No, it’s like estimating how long it takes to dismiss your existence completely based on your total understanding of relative concepts of scales. It took me maybe 1-4 seconds. If I guessed it’s 1 and it’s actually 4, you’re still insignificant and stupid.
Alright, so you were 300% wrong.
When it comes to scale, considering the enormity of Earth’s climate, the existence of every one of us is completely insignificant. Regarding our total understanding of climate change, we are all stupid. That’s actually my point challenging certainty, and you’ve illustrated it perfectly. So, thanks, but you’ve misspelled “Bothred”.
Other than insulting Hottan and trying to establish your superiority over him, just what point are you trying to make, if any?

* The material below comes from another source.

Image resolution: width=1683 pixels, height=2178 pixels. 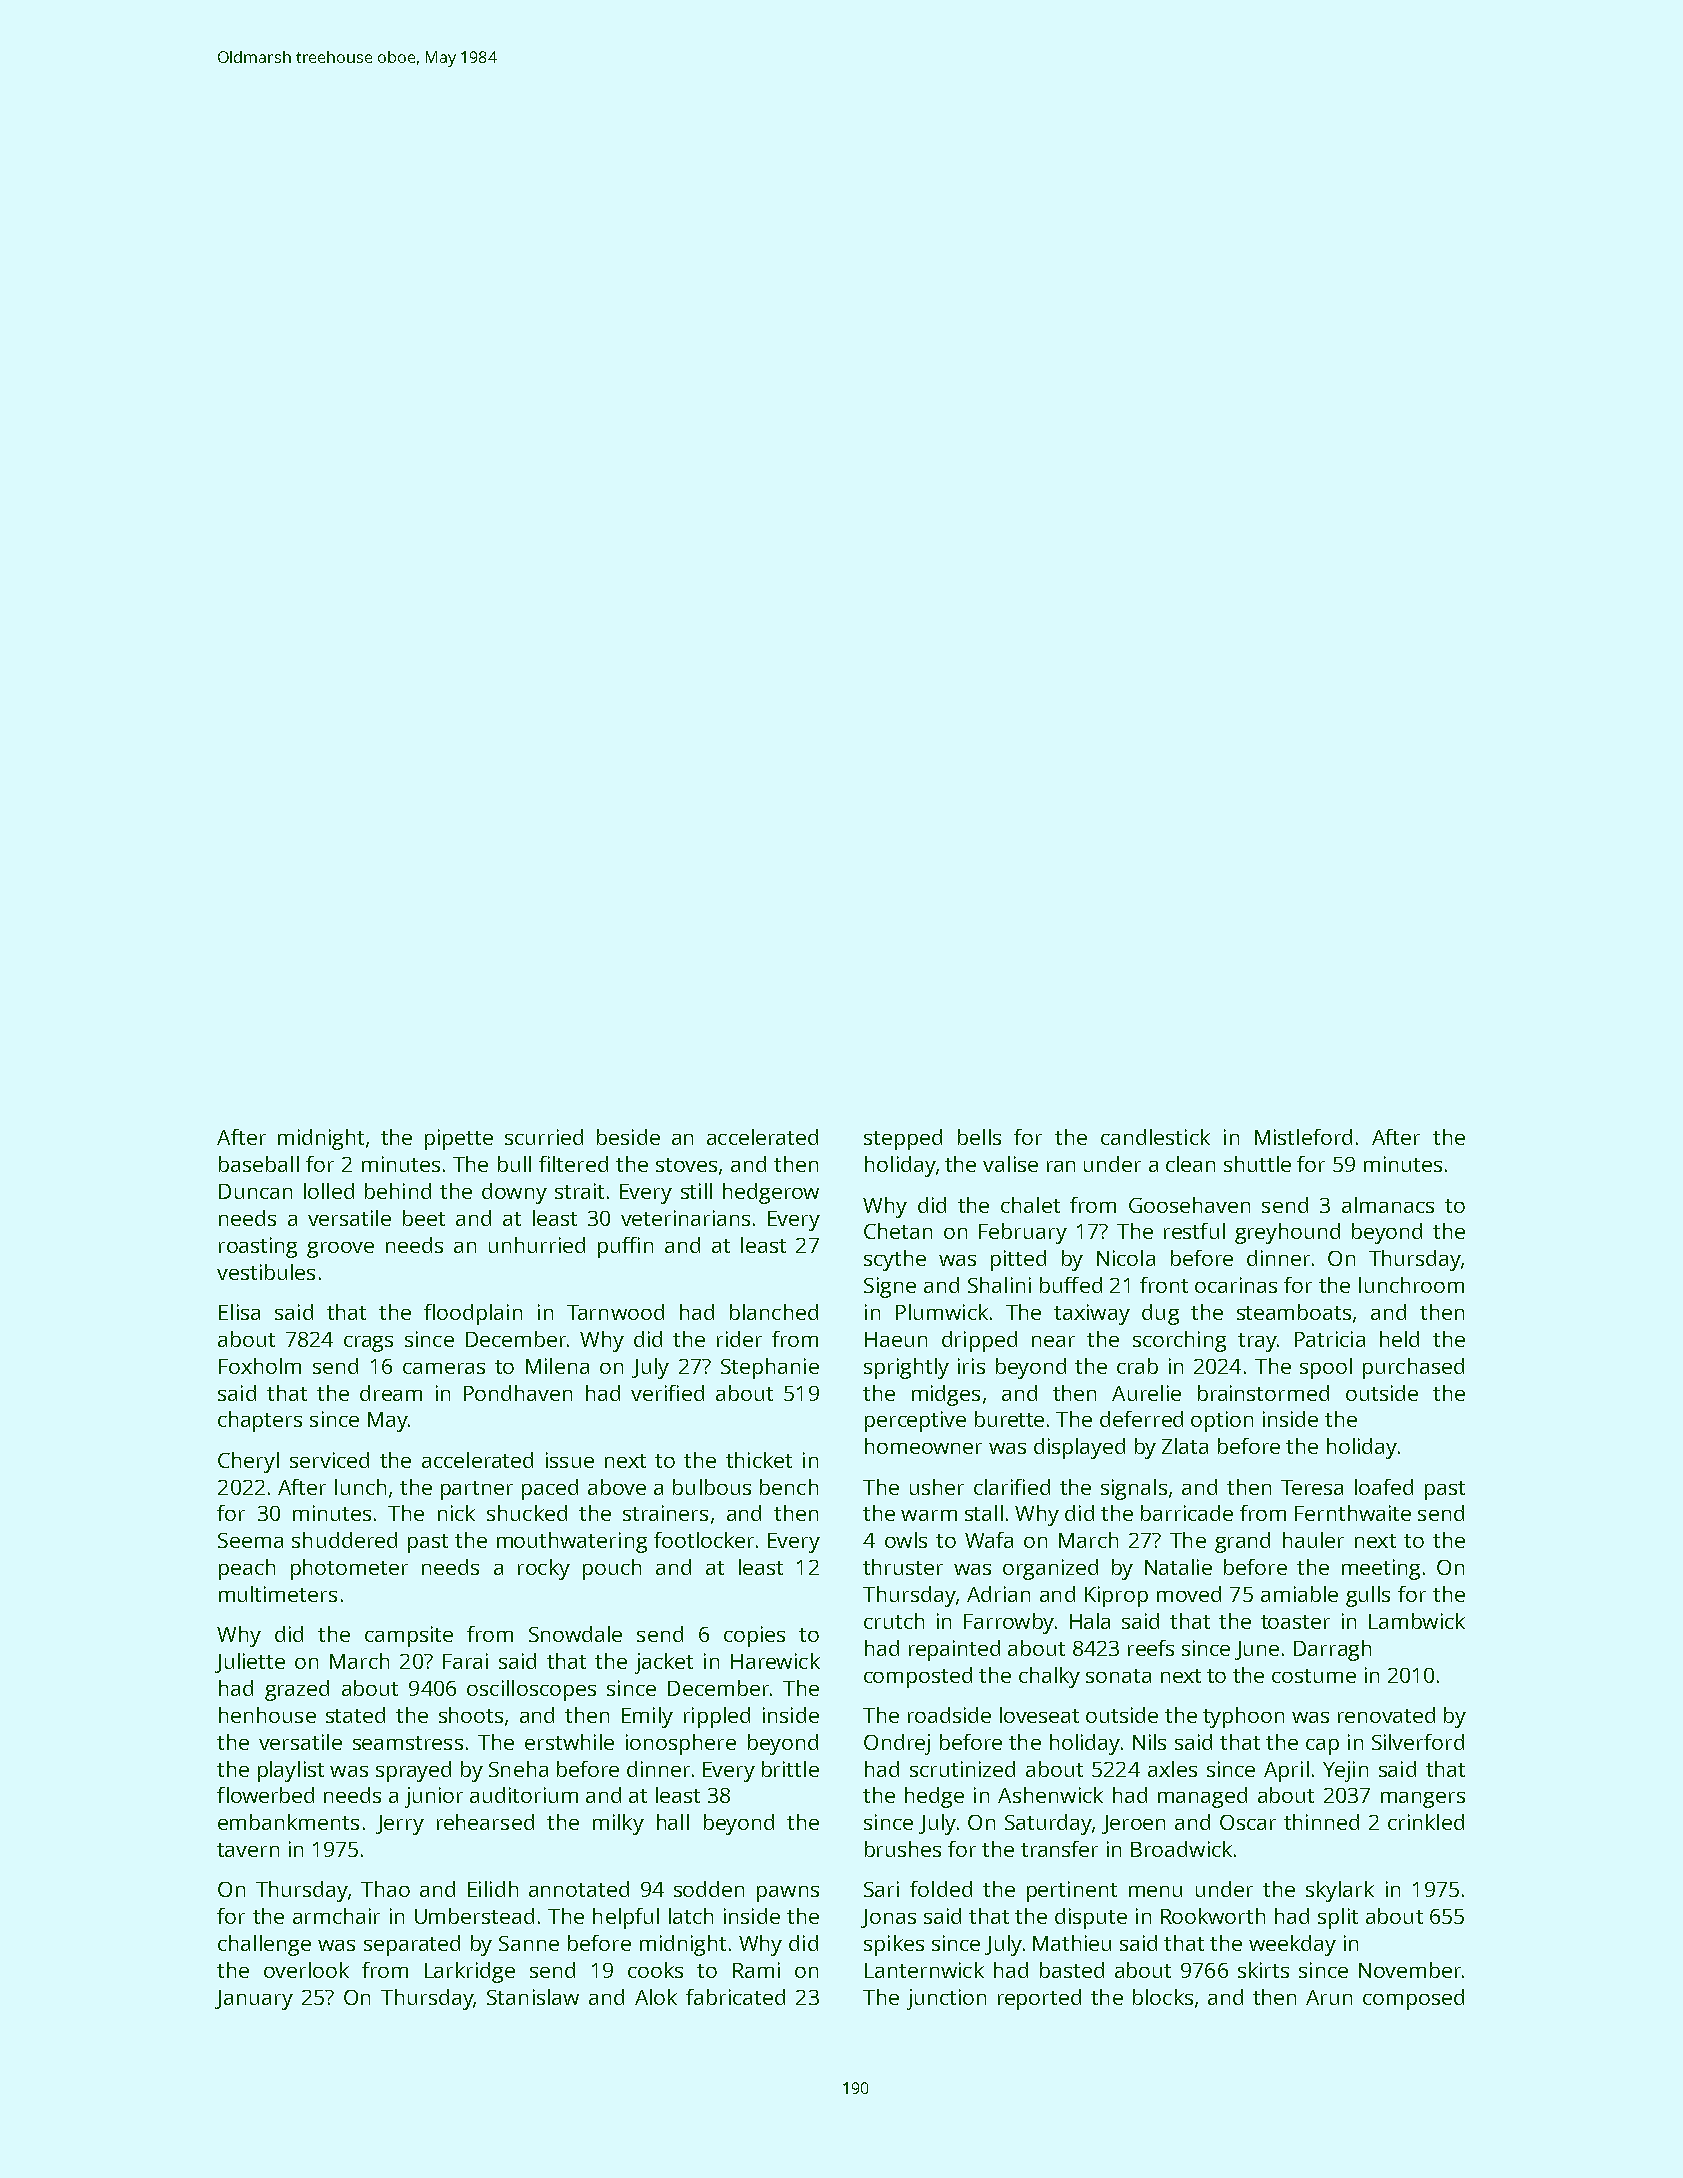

It’s alright. Uncertainty is a hard truth to cope with, and ad hominem insults are a last resort. I might be able to make urbotheredbecauseurdumb’s argument better. It’s absurd that I should be 200, because people don’t live that long. The effect of volcanoes on the climate could be an order of magnitude more or less without absurdity. Therefore, the scale in my example is awkward that way. Of course, I’d argue that one person living to 200 would be a popular news story yet still quite insignificant. A dull arithmetic error in estimation on a global scale like this is so enormous, in terajoules of solar energy per day affecting everyone, that by comparison if they also estimated I was 200 we could just call that rounding-up.
I’m glad they’re doing this research, correcting errors. I was hard on the press-release writer and whoever they’re appeasing, but it’s hard to say anything against the narrative. Maybe studying any cooling effects could threaten grant funding, so maybe it takes a special courage I don’t understand, but I would like to know how.
“Although the cooling effect of volcanoes is being underestimated in climate projections, the researchers stress that it does not compare with human-generated carbon emissions.”
The unstated assumption is that the recent volcanic activity rate will continue at least for as far into the future as projections are being made. That may not be a reasonable assumption. Volcanoes are notoriously episodic, often with long periods of quiescence or dormancy, punctuated with shorter periods of eruptive activity. However, the ends of several geologic epochs are characterized by long, intense volcanic activity. The difference is so great that it has been remarked that civilization, as we know it, would be impossible during one of the more active periods. There is no way to predict when such events might occur. However, for those in the business of modeling climate, they need to either hedge their bets by prefacing their predictions with “assuming volcanic activity continues as it has been in recent years,” and/or widen their uncertainty envelopes. Inasmuch as this article, and another similar one [ https://scitechdaily.com/warming-hiatus-caused-part-small-volcanic-eruptions/?expand_article=1 ], have acknowledged that the impact of even small eruptions are not being characterized properly, and it is known that the Holocene epoch is not representative of past periods of volcanism, modelers do need to formally take these concerns into consideration.
It’s a good point about a major uncertainty. Discovery & BBC did a great documentary-drama in 2005 called Supervolcano. It’s a disaster flick, but in a science-friendly way it visualizes how quickly an eruption can change the climate. A VEI-8 eruption obviously would and for centuries, but the times you mention in the geological record of dramatic vulcanism would change the climate calculus completely. With our technology it’s an impossible variable to project for, so the climate models just go ceteris-paribus assuming it’ll not change in order get any conclusion, even if we know it must change eventually.